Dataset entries

[Start of section]

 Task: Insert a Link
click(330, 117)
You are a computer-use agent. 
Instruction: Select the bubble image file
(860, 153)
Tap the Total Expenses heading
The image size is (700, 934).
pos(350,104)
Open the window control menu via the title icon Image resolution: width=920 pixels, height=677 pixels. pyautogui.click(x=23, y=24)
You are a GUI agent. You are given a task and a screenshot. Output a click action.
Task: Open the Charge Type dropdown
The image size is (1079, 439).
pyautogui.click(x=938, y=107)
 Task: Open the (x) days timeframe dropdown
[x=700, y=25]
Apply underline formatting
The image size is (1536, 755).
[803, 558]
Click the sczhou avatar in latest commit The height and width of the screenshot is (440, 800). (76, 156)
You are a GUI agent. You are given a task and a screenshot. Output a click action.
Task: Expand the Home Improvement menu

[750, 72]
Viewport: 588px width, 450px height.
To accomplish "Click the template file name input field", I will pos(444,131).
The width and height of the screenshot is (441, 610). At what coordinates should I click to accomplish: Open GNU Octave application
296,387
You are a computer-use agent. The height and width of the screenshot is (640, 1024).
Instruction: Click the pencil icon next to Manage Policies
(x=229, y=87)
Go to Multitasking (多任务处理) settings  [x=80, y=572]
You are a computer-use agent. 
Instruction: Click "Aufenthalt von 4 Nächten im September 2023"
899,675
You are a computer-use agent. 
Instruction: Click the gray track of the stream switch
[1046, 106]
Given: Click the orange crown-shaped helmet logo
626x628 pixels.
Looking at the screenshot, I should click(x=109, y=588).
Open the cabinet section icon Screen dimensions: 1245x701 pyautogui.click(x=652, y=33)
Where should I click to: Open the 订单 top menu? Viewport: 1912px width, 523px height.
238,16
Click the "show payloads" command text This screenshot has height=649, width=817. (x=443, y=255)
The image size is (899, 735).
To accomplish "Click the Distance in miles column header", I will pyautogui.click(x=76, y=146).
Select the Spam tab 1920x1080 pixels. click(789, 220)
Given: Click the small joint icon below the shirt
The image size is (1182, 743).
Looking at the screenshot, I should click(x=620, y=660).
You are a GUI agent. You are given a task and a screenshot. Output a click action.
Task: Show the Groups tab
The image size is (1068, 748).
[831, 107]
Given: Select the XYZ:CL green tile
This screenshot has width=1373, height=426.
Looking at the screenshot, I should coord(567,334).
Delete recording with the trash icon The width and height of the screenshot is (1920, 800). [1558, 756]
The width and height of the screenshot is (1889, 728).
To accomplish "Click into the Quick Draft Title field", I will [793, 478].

[End of section]

→ **EXERCISE**: Every line from the one that contains "Given: Click the small" down to and including the last line of the records above must be set down exactly, with nothing else.

→ **RESPONSE TO THIS TASK**:
Given: Click the small joint icon below the shirt
The image size is (1182, 743).
Looking at the screenshot, I should click(x=620, y=660).
You are a GUI agent. You are given a task and a screenshot. Output a click action.
Task: Show the Groups tab
The image size is (1068, 748).
[831, 107]
Given: Select the XYZ:CL green tile
This screenshot has width=1373, height=426.
Looking at the screenshot, I should coord(567,334).
Delete recording with the trash icon The width and height of the screenshot is (1920, 800). [1558, 756]
The width and height of the screenshot is (1889, 728).
To accomplish "Click into the Quick Draft Title field", I will [793, 478].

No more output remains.